The High Court of Kenya (HCK) delivered a decisive judgment against SBM Bank Kenya Limited (SBM), halting the financial institution from executing a statutory sale of a prime residential property located in the Karen suburb of Nairobi.
The decision, which emerged from Civil Suit 036 of 2022 as captured in the legal records protects a matrimonial home from an aggressive asset liquidation attempt.

Justice H Namisi, sitting at the Milimani Commercial Courts, issued a permanent injunction restraining the lender from selling, advertising, or dealing with the property.
The property is registered as L.R. Number 2327/177.
The dispute pitted Florence Edelquinn Wendoh against the banking institution following the demise of her husband, Charles Mutai Mutegi.
The legal battle escalated when the lender attempted to enforce a charge dated April 3, 2013, to recover outstanding debt obligations incurred by the late businessman.
The plaintiff challenged the authenticity of the security documents, including the primary mortgage and the spousal consent forms, denouncing them on oath during the trial.
According to the judicial findings, the bank failed to provide substantive proof of execution once the plaintiff denied signing the instruments.
The court noted that the financial institution did not summon the attesting advocates to testify, a procedural omission that led the judge to draw an adverse inference against the lender.
The judgment highlighted a chronological impossibility within the paperwork, as the text of the mortgage document purported to rely on statutes that were not yet in force in Kenya at the time of its alleged execution.
The judge ruled that this statutory misalignment was not a minor technical irregularity, but a fundamental defect that rendered the document void ab initio.
The court also scrutinized the methods used by the debt recovery teams, ruling that the bank used illegal means to cajole and coerce the widow into assuming the personal contractual liabilities of her late husband.
Evidence presented during the proceedings indicated that the collection agents unethically approached the grieving plaintiff at a hospital bedside to secure admissions of liability.
Justice H Namisi affirmed that hospital bedsides do not constitute lawful or ethical debt-collection venues.
The lender argued that even if the formal mortgage faced structural challenges, the transaction created an informal charge over the Karen property.

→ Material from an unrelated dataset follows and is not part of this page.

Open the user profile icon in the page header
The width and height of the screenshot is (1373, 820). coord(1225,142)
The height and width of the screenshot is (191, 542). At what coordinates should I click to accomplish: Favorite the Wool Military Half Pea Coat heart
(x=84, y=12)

The High Court rejected this line of defense, clarifying that an informal charge does not grant a financial institution an automatic statutory power of sale without a specific court order.
This ruling sends a clear signal to the banking industry regarding security documentation.
The judgment emphasizes four core principles for commercial lenders:
* Matrimonial homes require iron-clad spousal consent.
* Formal execution must be verifiable through attesting advocates.
* Informal charges do not allow automatic property auctions.
* Debt collection must adhere to ethical boundaries.
The decree effectively nullified the security interest of the lender, leaving the bank with a worthless legal instrument.
The financial institution must now bear the full costs of the suit, while the widow retains unencumbered possession of her family home.